* [WORK ITEM] Please output only the lines that begin at the line with "Given: Click the Tron chain logo" and run through the end of the entries below, exactly as written. Drop all pictures.

[Opening RECORDS SUPPLIED section]

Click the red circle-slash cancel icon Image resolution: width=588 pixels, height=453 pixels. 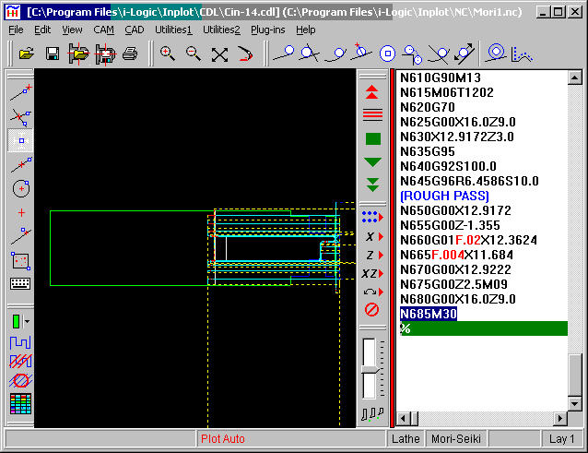click(372, 310)
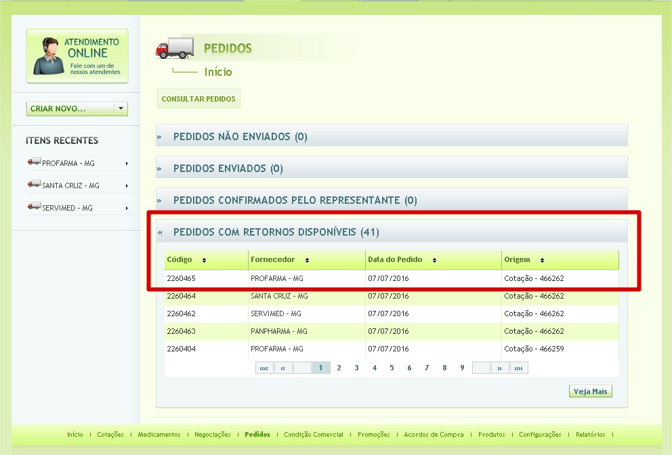672x455 pixels.
Task: Expand Pedidos Confirmados pelo Representante section
Action: [295, 200]
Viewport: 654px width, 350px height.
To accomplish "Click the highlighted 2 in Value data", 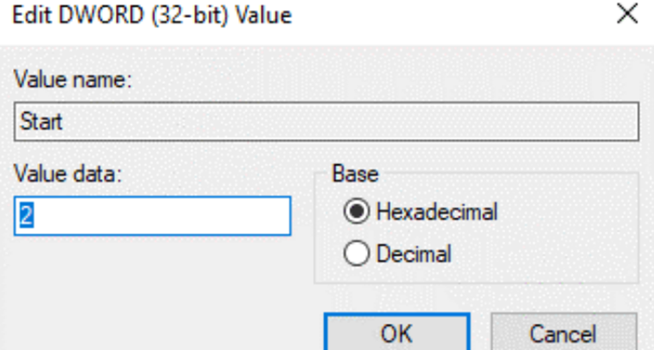I will tap(24, 216).
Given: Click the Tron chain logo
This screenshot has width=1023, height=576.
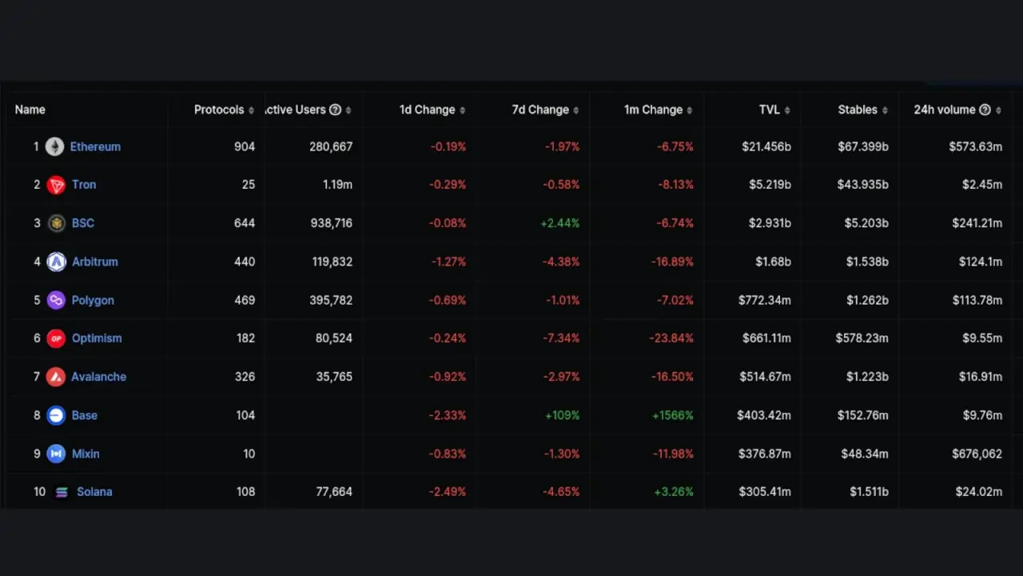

[Closing RECORDS SUPPLIED section]

* [EXERCISE RESULT]
Given: Click the Tron chain logo
This screenshot has width=1023, height=576.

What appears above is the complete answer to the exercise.